> [Set task]: Give the items from the very first line through the line containing "tap(301, 398)" as a Markdown table with the columns Row and Line, numbering each line and leaving out blank lines and the pictures.

> [Dataset content]:
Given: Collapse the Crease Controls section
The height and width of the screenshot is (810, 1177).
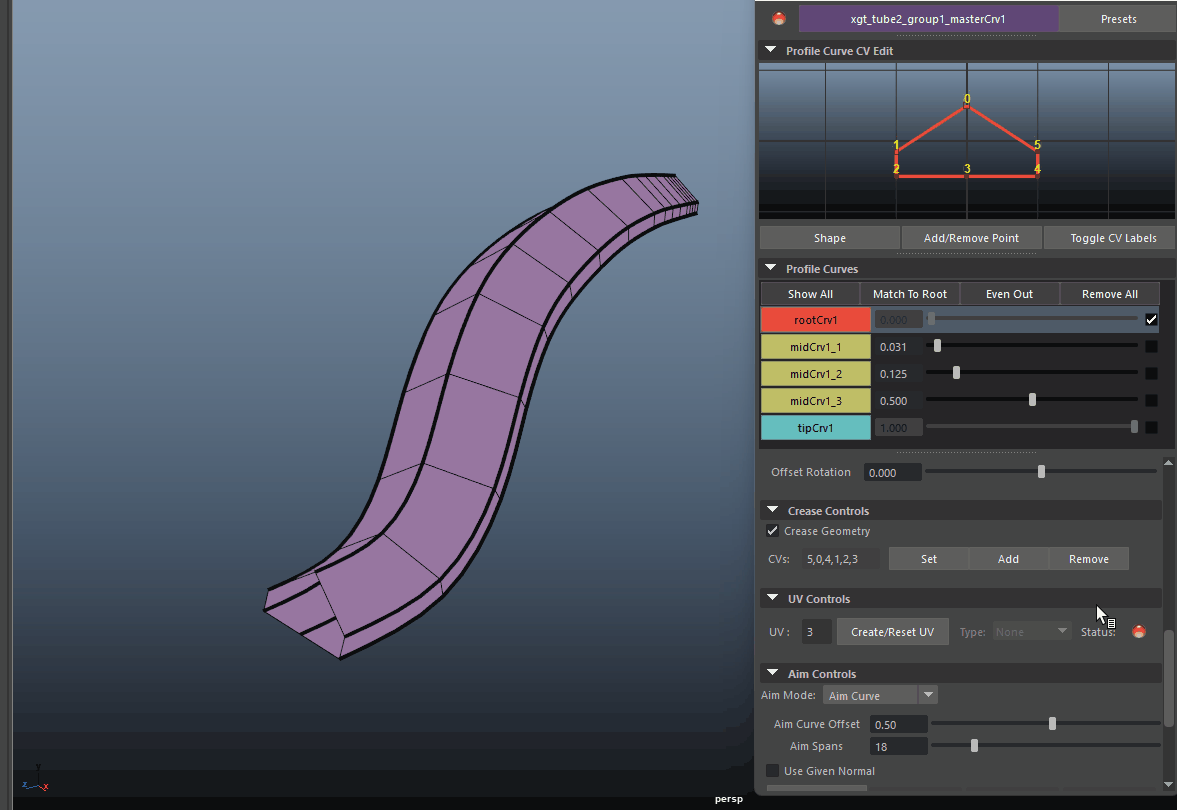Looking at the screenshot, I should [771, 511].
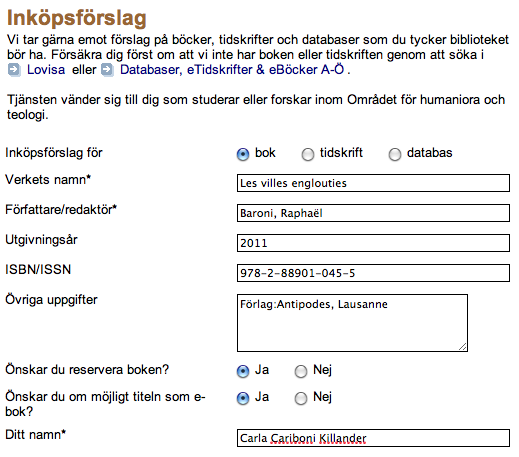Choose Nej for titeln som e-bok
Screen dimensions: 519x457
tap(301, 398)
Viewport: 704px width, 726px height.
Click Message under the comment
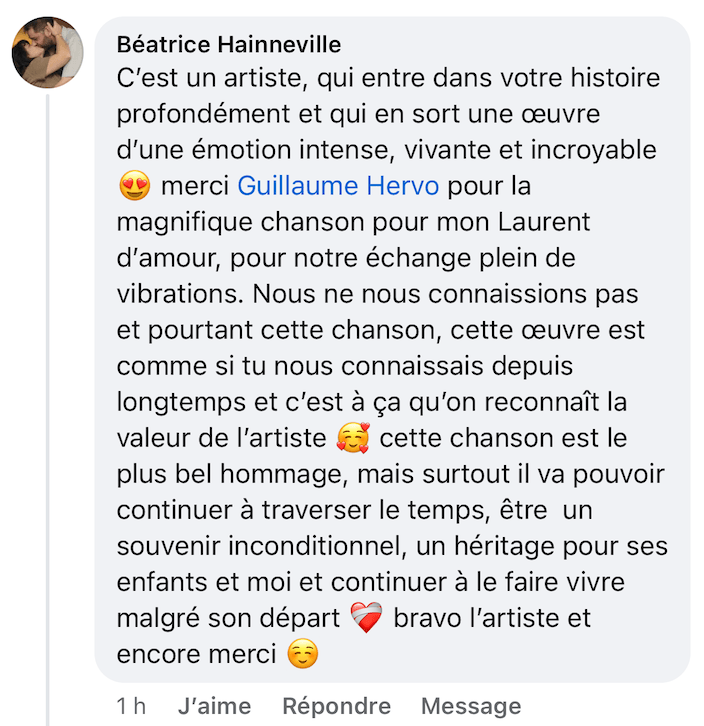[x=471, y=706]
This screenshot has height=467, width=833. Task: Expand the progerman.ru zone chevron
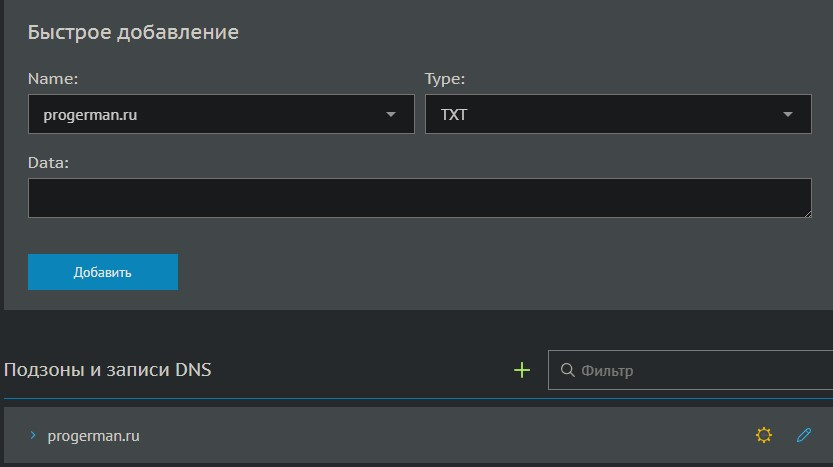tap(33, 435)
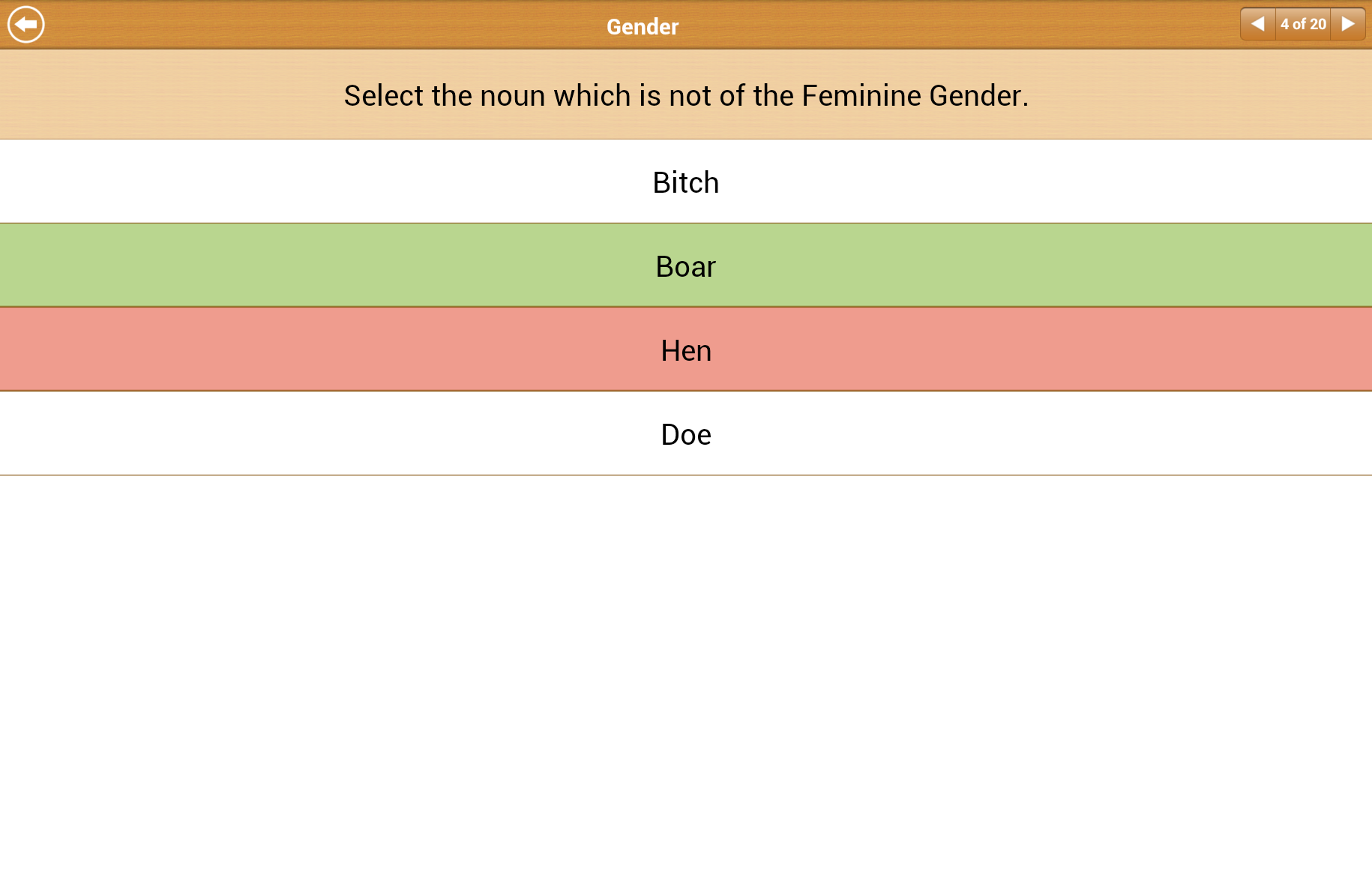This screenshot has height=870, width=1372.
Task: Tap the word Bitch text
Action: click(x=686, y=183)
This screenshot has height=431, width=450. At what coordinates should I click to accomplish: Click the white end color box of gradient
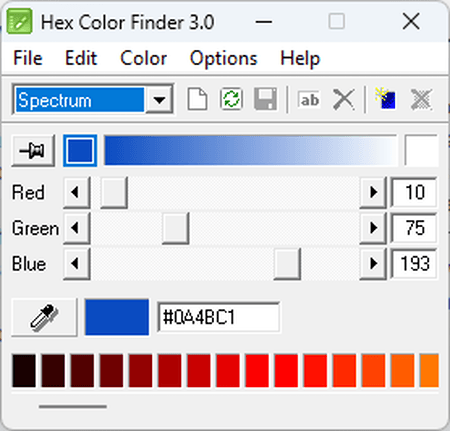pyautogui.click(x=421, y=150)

> [Correct answer]:
| Row | Line |
|---|---|
| 1 | Given: Collapse the Crease Controls section |
| 2 | The height and width of the screenshot is (810, 1177). |
| 3 | Looking at the screenshot, I should [771, 511]. |
| 4 | Choose Nej for titeln som e-bok |
| 5 | Screen dimensions: 519x457 |
| 6 | tap(301, 398) |